● Exercise 1:
Answer these questions from the article on the Mokgoro Inquiry.
(a) In what year did South Africa ratify the Convention on Combating Bribery?
(b) In what month and year was MacAdam appointed a dedicated prosecutor on foreign bribery cases?
(c) Who testified on Monday, the first day of the inquiry?

● Passage provided:
South Africa

Mokgoro Inquiry

Witness testimony reflects on the gradual decline of the NPA

Witness testimony reflects on the gradual decline of the NPA
Deputy National Prosecuting Authority head, Advocate Nomgcobo Jiba during a media briefing on August 18, 2015 in Johannesburg, South Africa. (Photo by Gallo Images / Beeld / Cornel van Heerden). Former KZN Scorpions head Lawrence Mrwebi in Johannesburg, South Africa on May 4, 2010. (Photo by Gallo Images / Foto24 / Herman Verwey)

The second day of the Mokgoro Inquiry, set up to determine the fitness of Nomgcobo Jiba and Lawrence Mrwebi to hold office at the NPA, saw advocate Chris MacAdam reflect on the early days of decline at the prosecuting authority through political interference.

Chris MacAdam, Senior Deputy Director of Public Prosecutions in the priority crime litigation unit in the office of the National Directorate of Public Prosecutions, testified at Mokgoro Inquiry on Tuesday about how there came a time at the National Prosecuting Authority (NPA) when there was a lack of will to investigate cases and political considerations took root when making decisions to prosecute.

MacAdam presented a copy of an affidavit to the inquiry which he had initially planned to present to the Zondo commission. Nomgcobo Jiba and Lawrence Mrwebi have already been named in the Zondo commission by former Bosasa chief operating officer Angelo Agrizzi for their alleged involvement in corruption with the company. Through their legal representatives, both have denied involvement.

MacAdam’s affidavit details his experiences at the NPA since 2003 and particularly between 2013 and 2015 when things began to change.

On Monday, the first day of the inquiry, acting National Director of Public Prosecutions Silas Ramaite testified on the processes and laws governing the NPA and set out the jurisdiction of prosecutors as terms of debate to determine the fitness of Jiba (Deputy Director of NPA) and Mrwebi (Special Director of Public Prosecution), who stand accused of prosecutorial overreach. As it stands, Jiba and Mrwebi are currently on suspension pending the inquiry.

And according to MacAdam’s affidavit, when South Africa ratified the Convention on Combating Bribery in 2007, the NPA had certain obligations towards the Organisation for Economic Co-operation and Development (OECD), an intergovernmental economic organisation with 36 member countries, to comply with international legal standards.

MacAdam said that in 2013 the NPA was well on its way to meeting the convention requirements. After passing phase one of enacting domestic legislation and phase two of setting up structures to support the legislation, the NPA in 2013 was to embark on phase three — in which the OECD needed to see if the structures actually worked to combat crime. The OECD would send monitors on a regular basis to determine compliance and make recommendations.

MacAdam testified that in June 2014, he was appointed to be a dedicated prosecutor on foreign bribery cases to address criticisms by the OECD of the State’s lack of convictions in bribery crimes. A written report of progress made was expected in October 2014 at a Paris conference.

● Exercise 2:
Please write out the lines of the records between the line holding "Task: Click the" and the line holding "point(1278,508)", inclusive, leaving out the pictures.

● Information given:
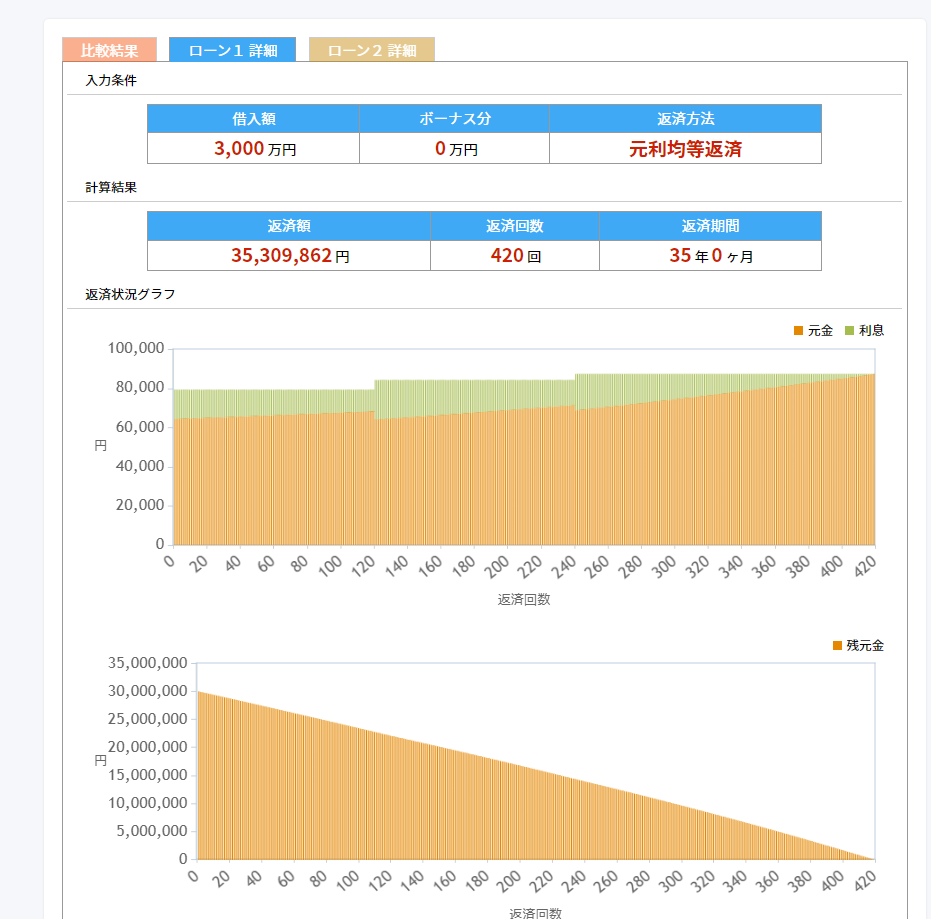Click the ボーナス分 column header
This screenshot has width=931, height=919.
(x=455, y=119)
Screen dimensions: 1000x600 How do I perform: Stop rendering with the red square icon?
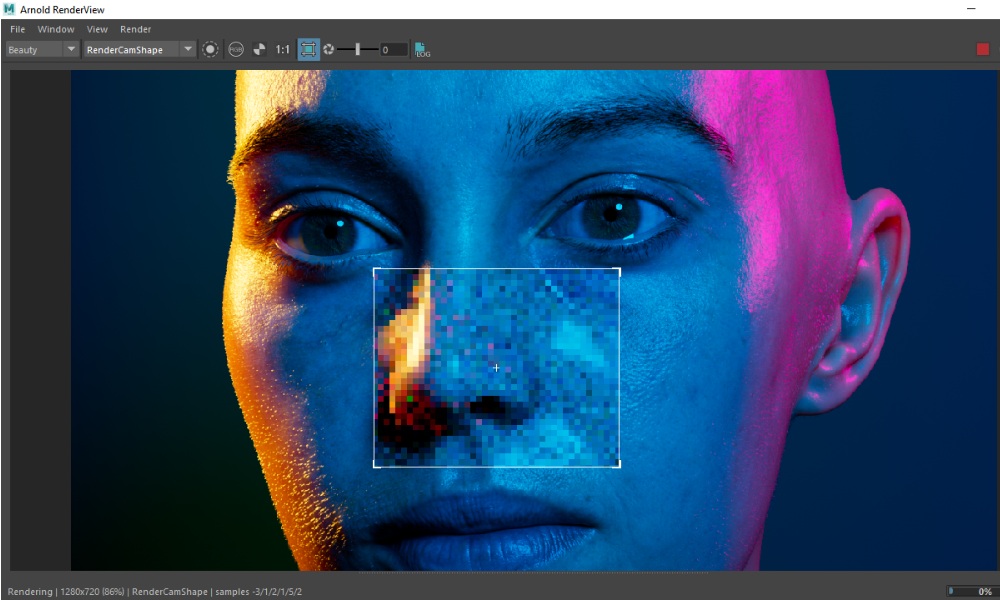(983, 47)
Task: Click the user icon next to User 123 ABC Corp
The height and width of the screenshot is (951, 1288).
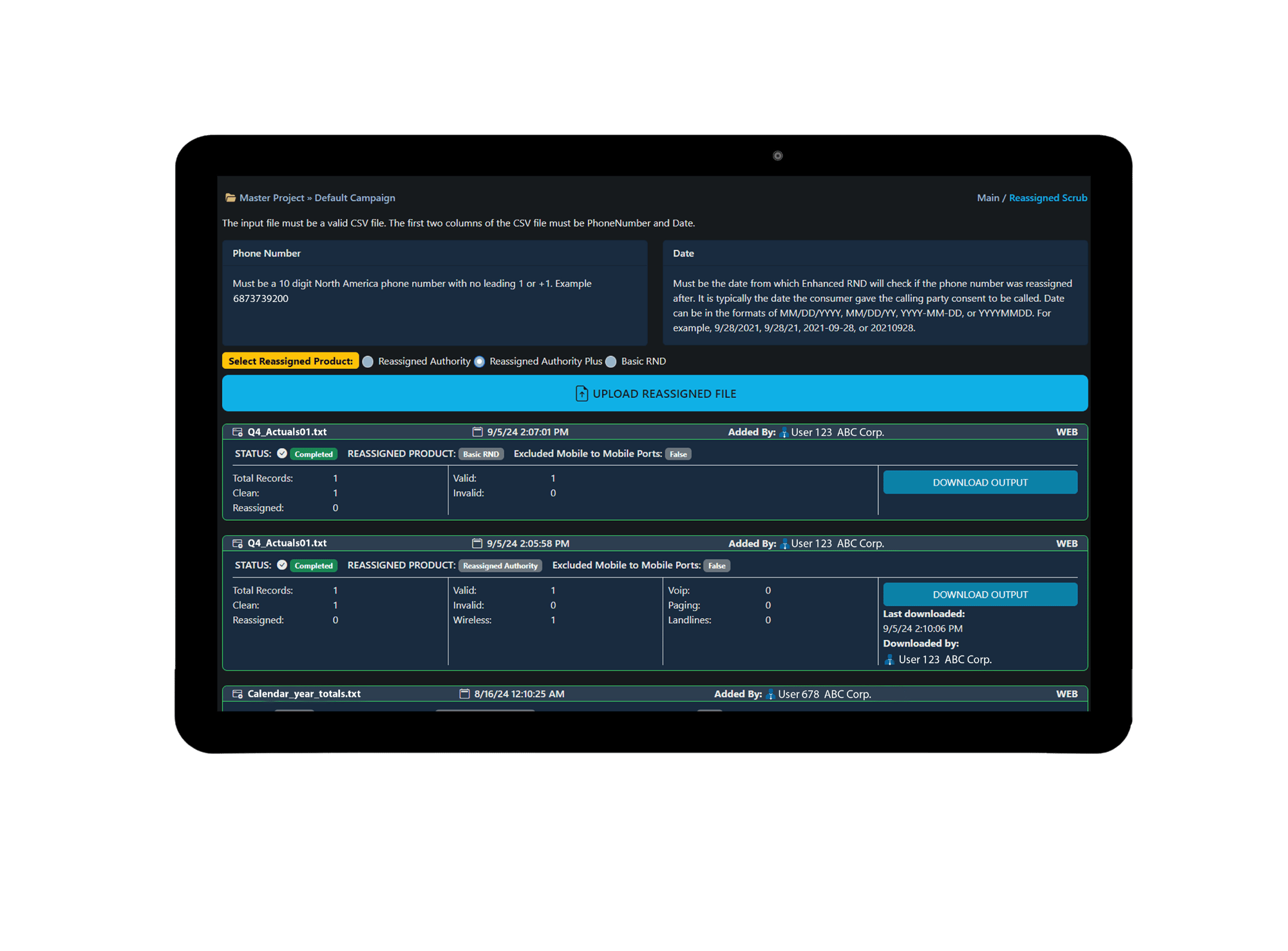Action: tap(785, 432)
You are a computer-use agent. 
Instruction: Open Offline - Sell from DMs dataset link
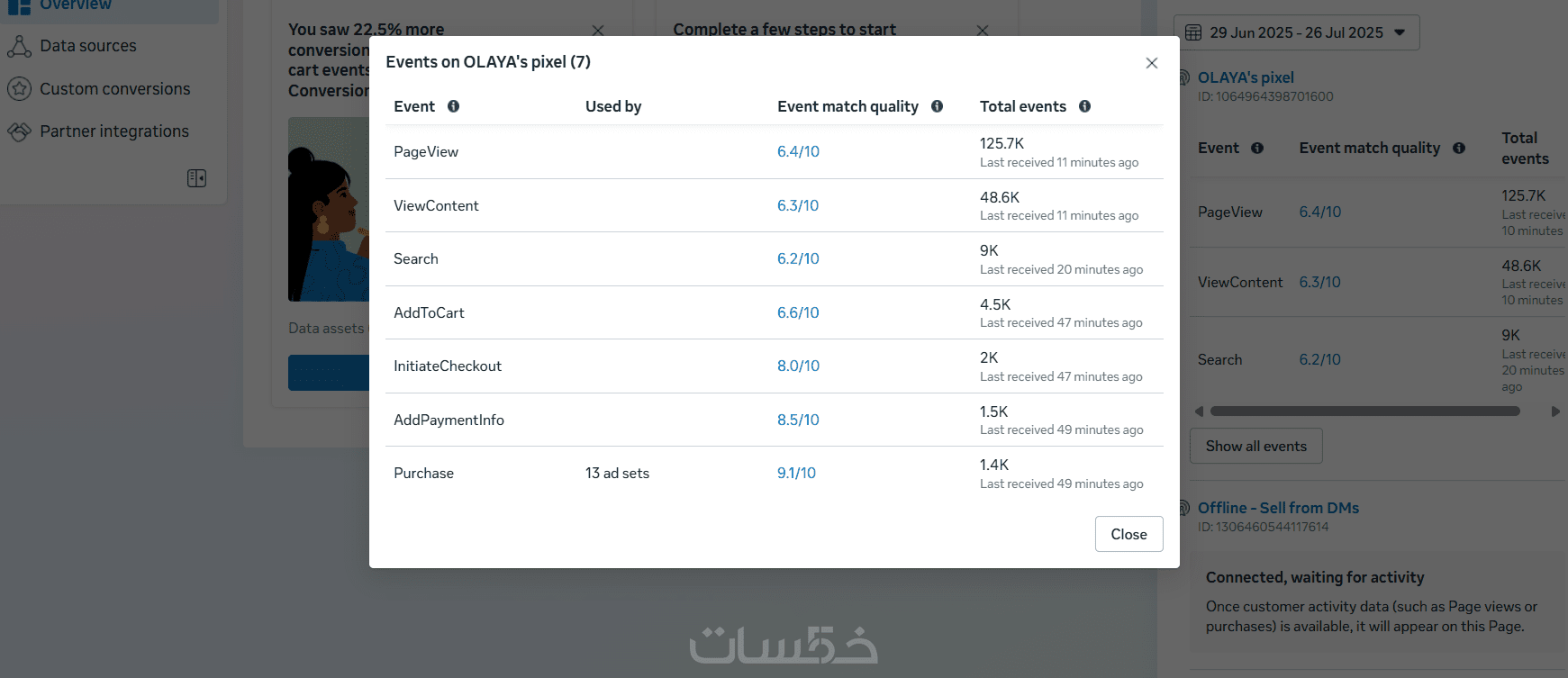point(1278,508)
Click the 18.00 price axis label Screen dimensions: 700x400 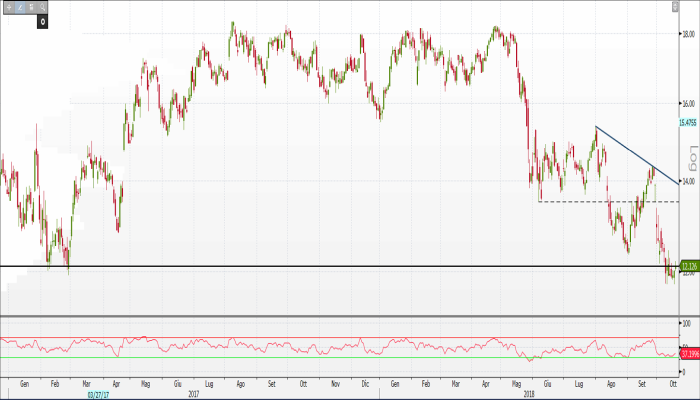pyautogui.click(x=688, y=33)

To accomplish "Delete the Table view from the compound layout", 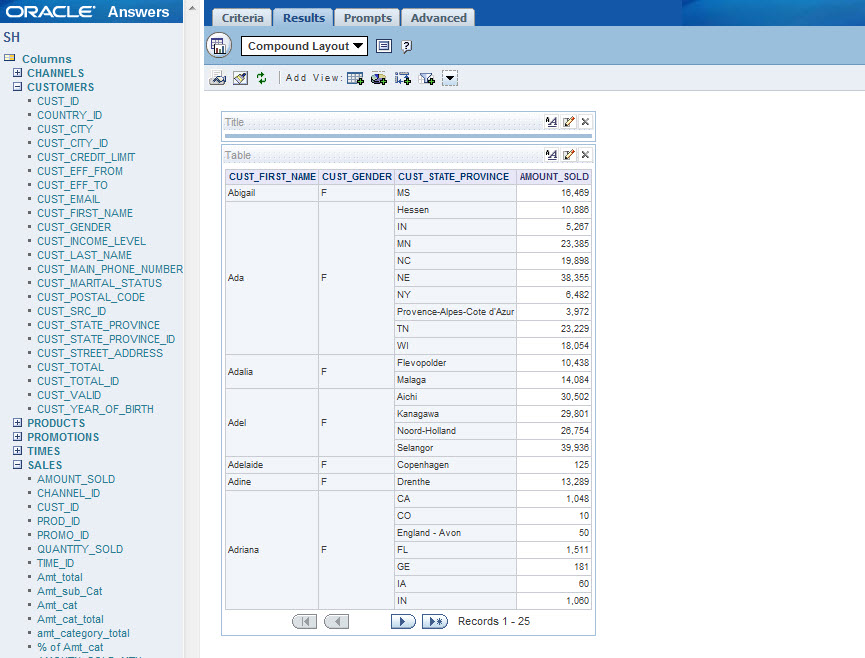I will [x=585, y=155].
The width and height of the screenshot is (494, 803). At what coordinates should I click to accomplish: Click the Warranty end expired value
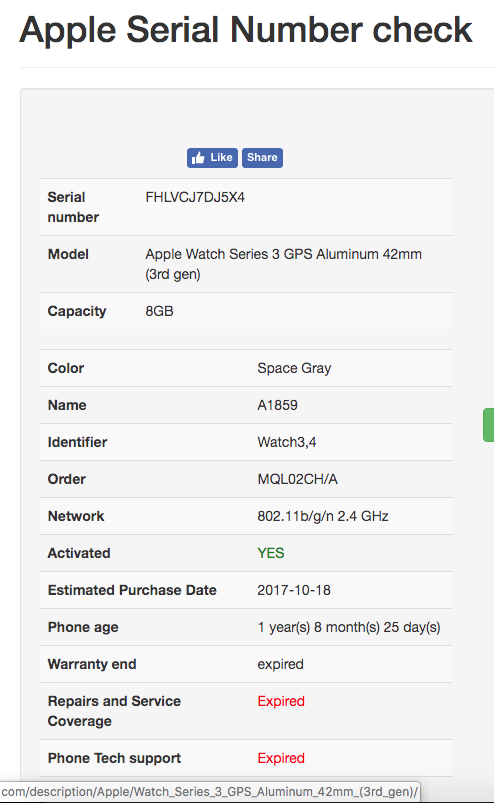280,664
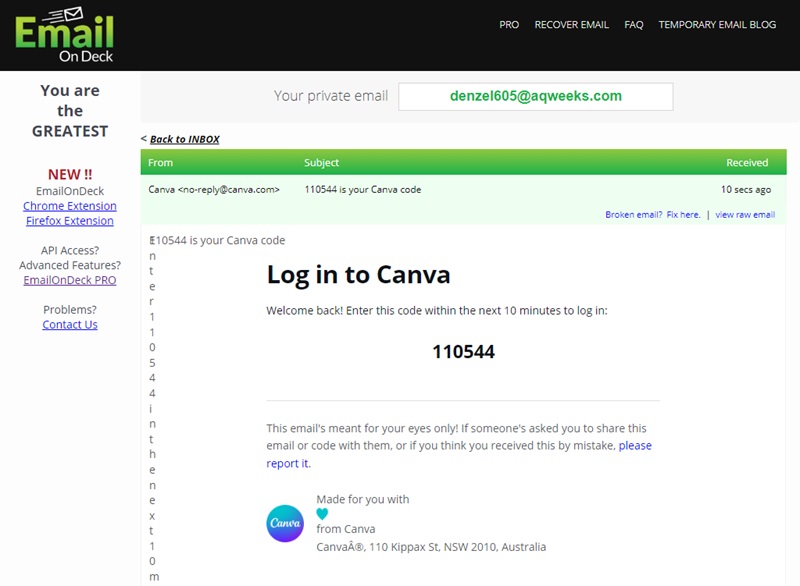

● Correct response 1:
(a) 2007
(b) June 2014
(c) Silas Ramaite, the acting National Director of Public Prosecutions

● Correct response 2:
Task: Click the user icon next to User 123 ABC Corp
The height and width of the screenshot is (951, 1288).
Action: tap(785, 432)
You are a computer-use agent. 
Instruction: Open Offline - Sell from DMs dataset link
point(1278,508)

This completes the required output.